The Building Regulations Advisory Committee is a statutory advisory body that the Secretary of State will consult on proposals to make or change building regulations. In addition the Committee provides expert advice to the Secretary of State on building regulations or related matters. This includes for example the health and safety, welfare and convenience of people in and around buildings; energy conservation and the sustainability of buildings. The BRAC is sponsored by the Department for Communities and Local Government.

Composition 
BRAC membership consists of independent volunteers appointed due to their experience and expertise across the construction sector. Members are appointed for a 3-year term and can serve for a maximum of 3 terms.

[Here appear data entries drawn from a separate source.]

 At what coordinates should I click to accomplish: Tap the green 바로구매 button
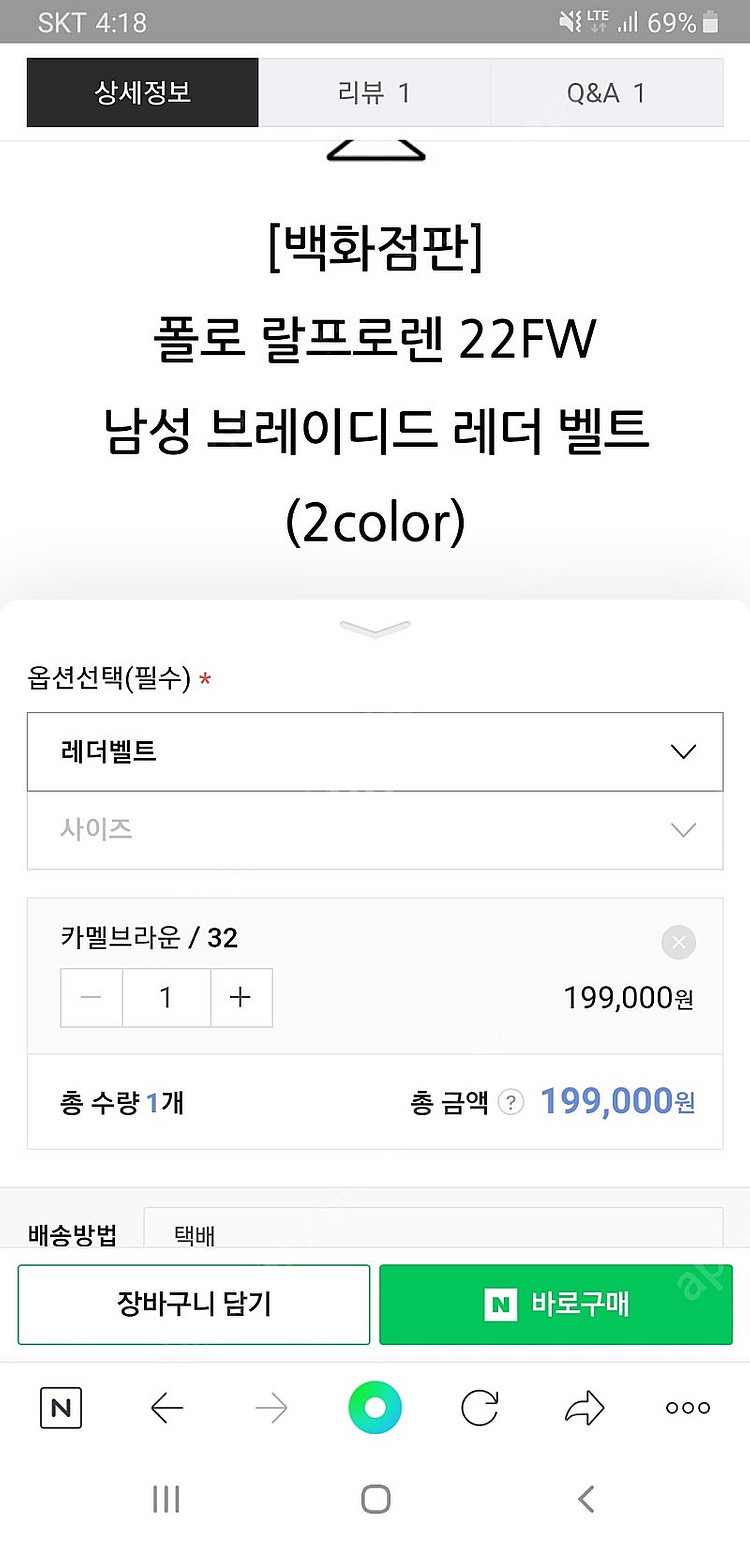[x=556, y=1304]
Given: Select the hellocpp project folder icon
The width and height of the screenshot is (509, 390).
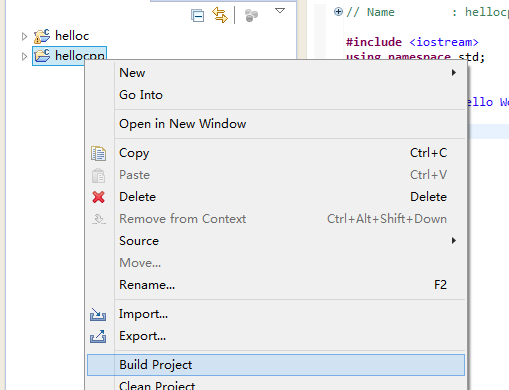Looking at the screenshot, I should [x=42, y=56].
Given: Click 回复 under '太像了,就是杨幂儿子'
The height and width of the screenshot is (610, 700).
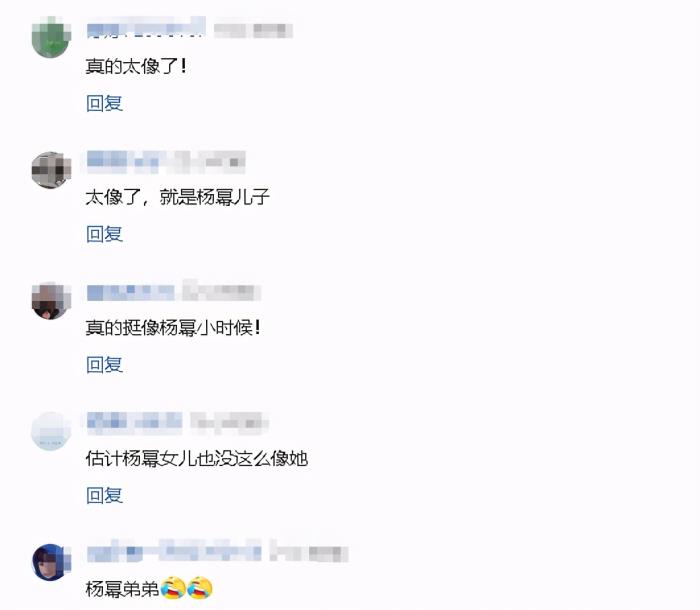Looking at the screenshot, I should (x=104, y=234).
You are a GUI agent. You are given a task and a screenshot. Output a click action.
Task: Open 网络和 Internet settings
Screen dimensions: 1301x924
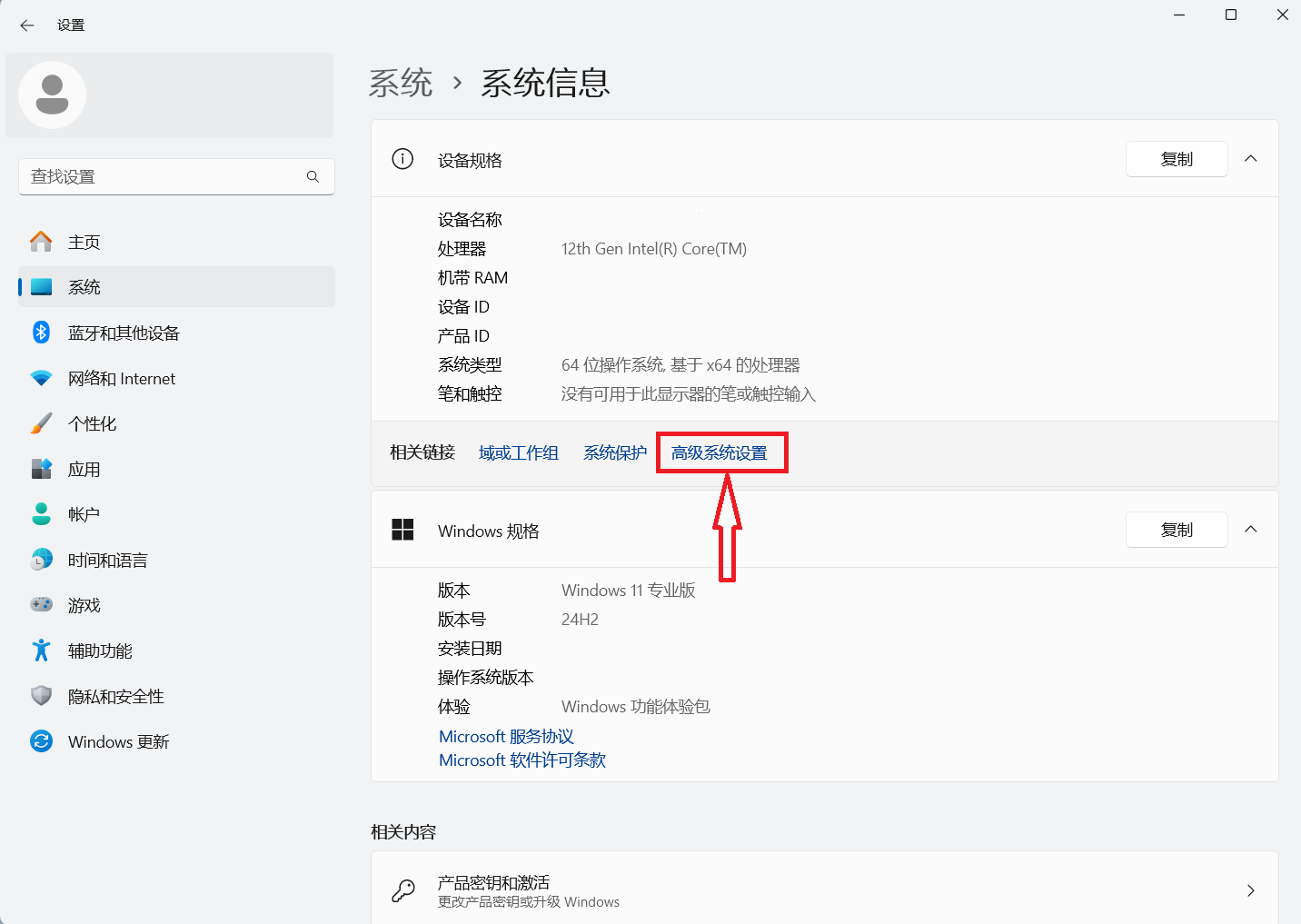122,378
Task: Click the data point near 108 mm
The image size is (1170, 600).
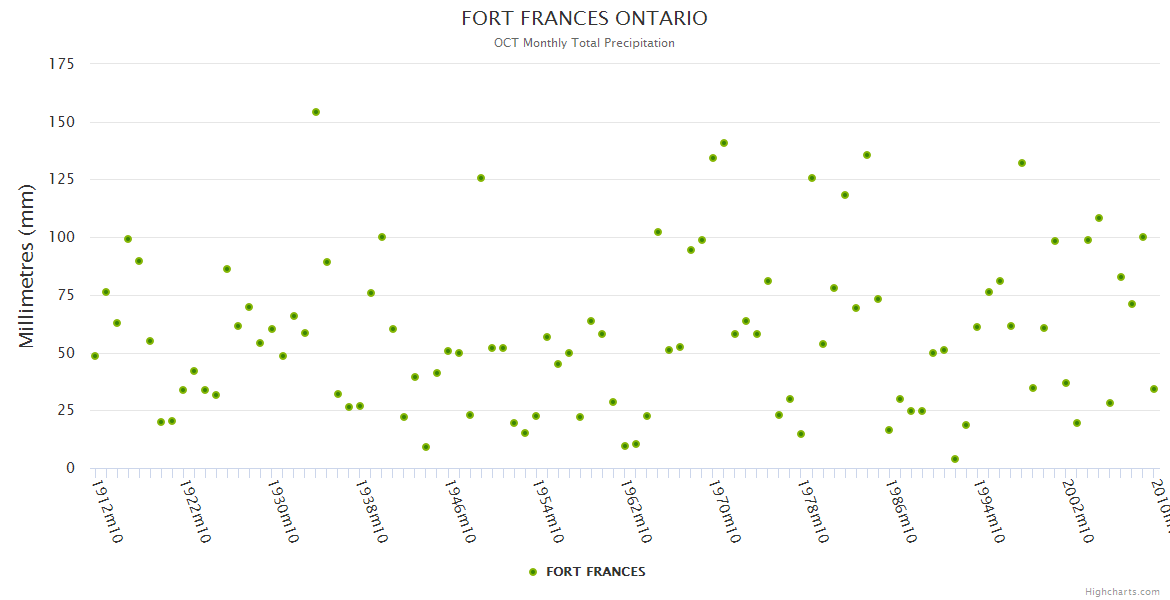Action: coord(1099,218)

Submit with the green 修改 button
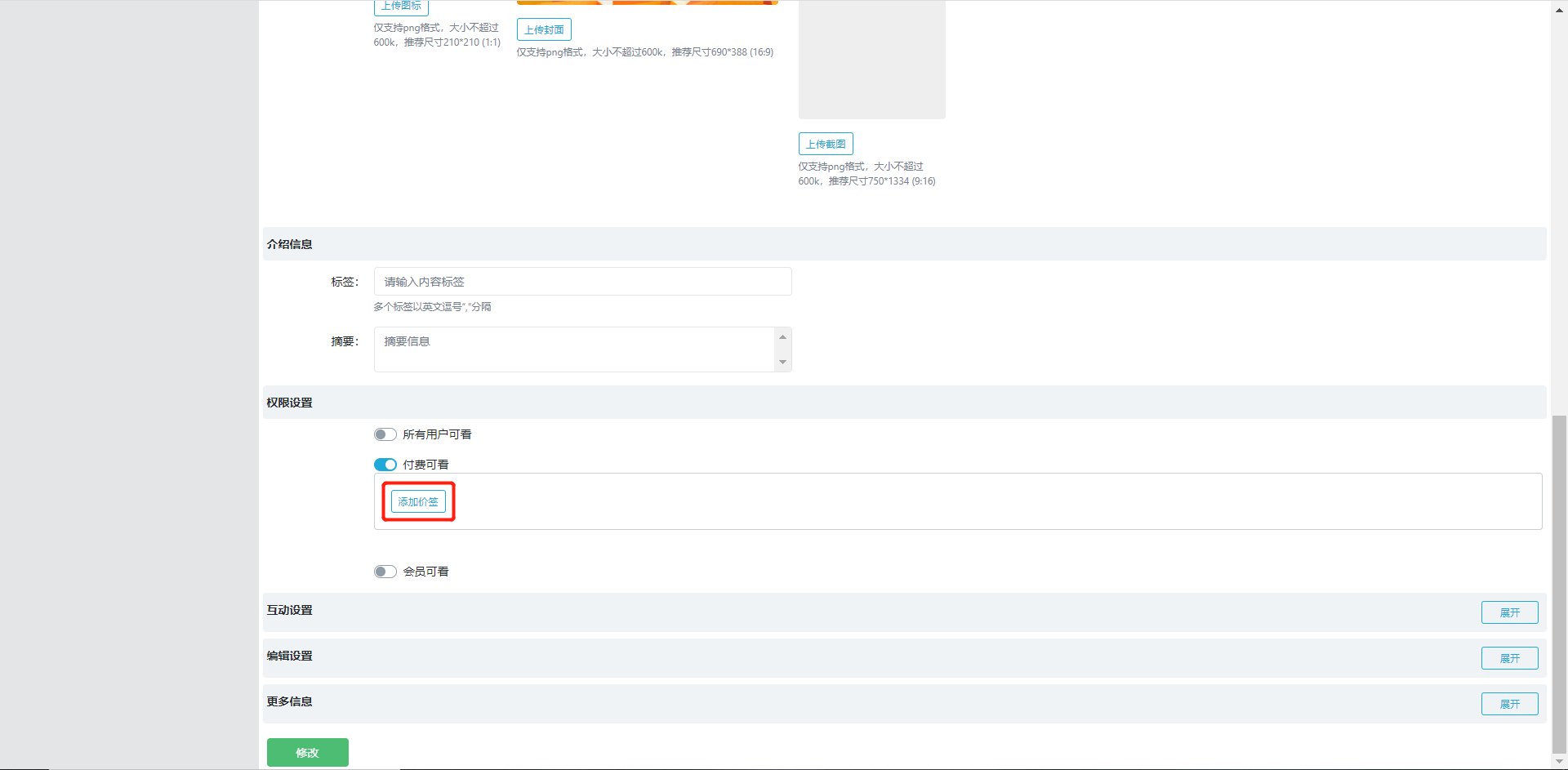(x=307, y=752)
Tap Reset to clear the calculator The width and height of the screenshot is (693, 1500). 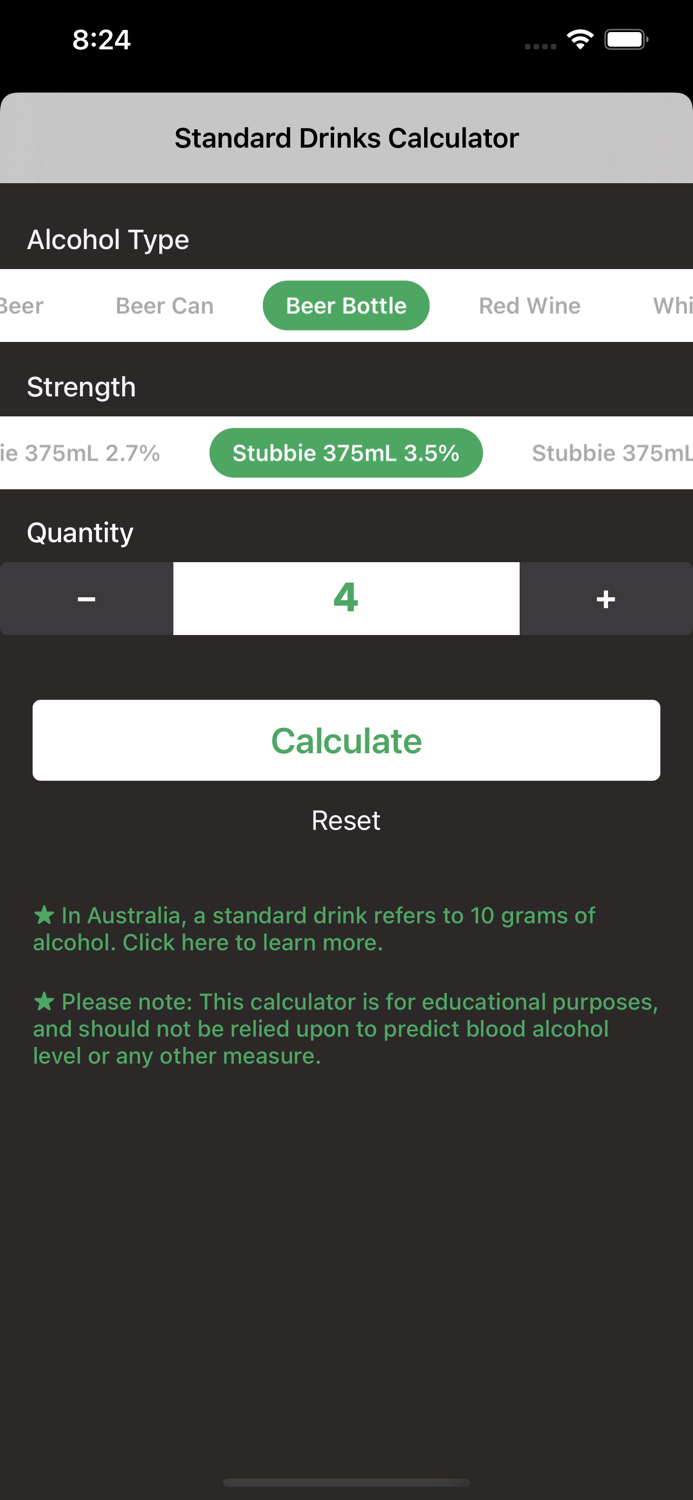pyautogui.click(x=346, y=820)
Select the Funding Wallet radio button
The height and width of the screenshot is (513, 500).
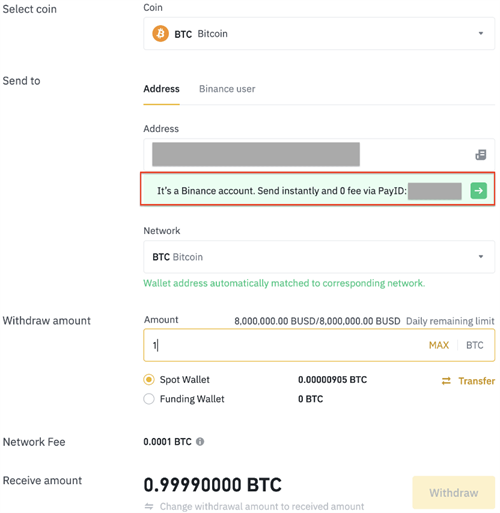click(x=149, y=399)
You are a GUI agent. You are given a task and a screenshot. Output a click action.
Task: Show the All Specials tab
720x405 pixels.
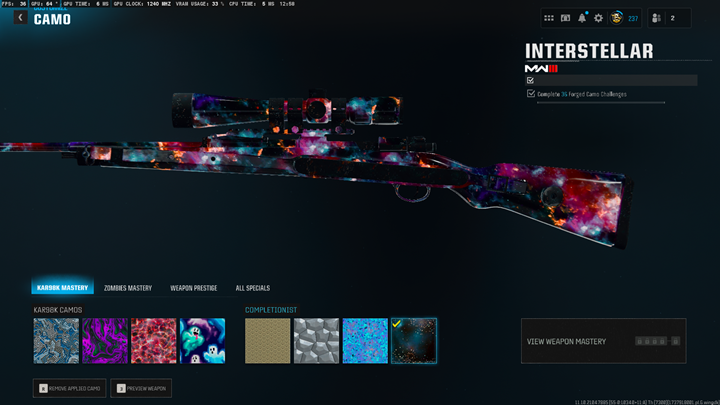click(x=252, y=288)

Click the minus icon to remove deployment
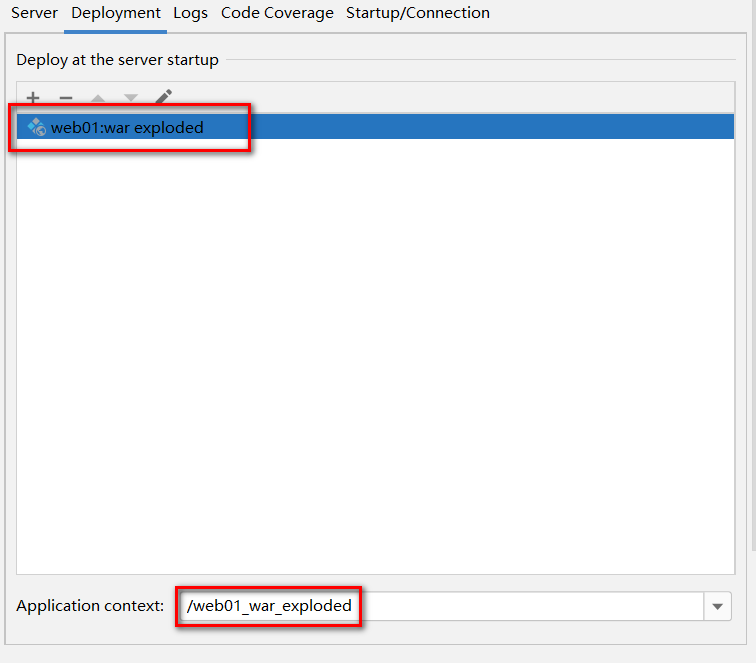(66, 98)
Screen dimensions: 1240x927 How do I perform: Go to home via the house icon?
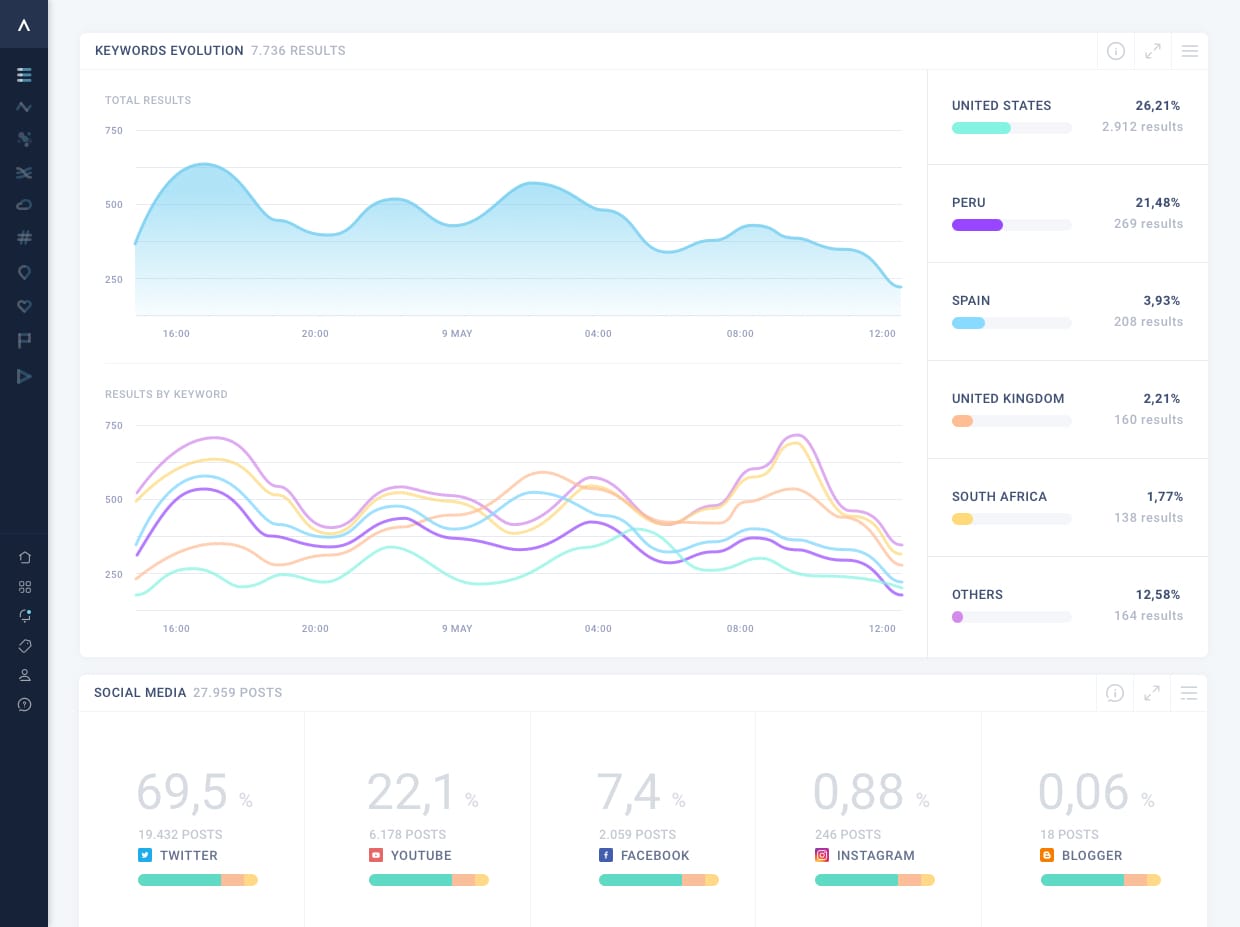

As of July 2017, the committee had 19 members.

Sub-committees 
The Building Control Performance Standards Advisory Group (BCPSAG) advises BRAC for England and BRAC for Wales on the performance of building control bodies.

The Competent Person Forum advises BRAC for England and BRAC for Wales on matters of interest for Competent Person Schemes who undertake self-certified building work in England and Wales.

External links 
   This article contains quotations from this source, which is available under the  Open Government Licence v3.0. © Crown copyright.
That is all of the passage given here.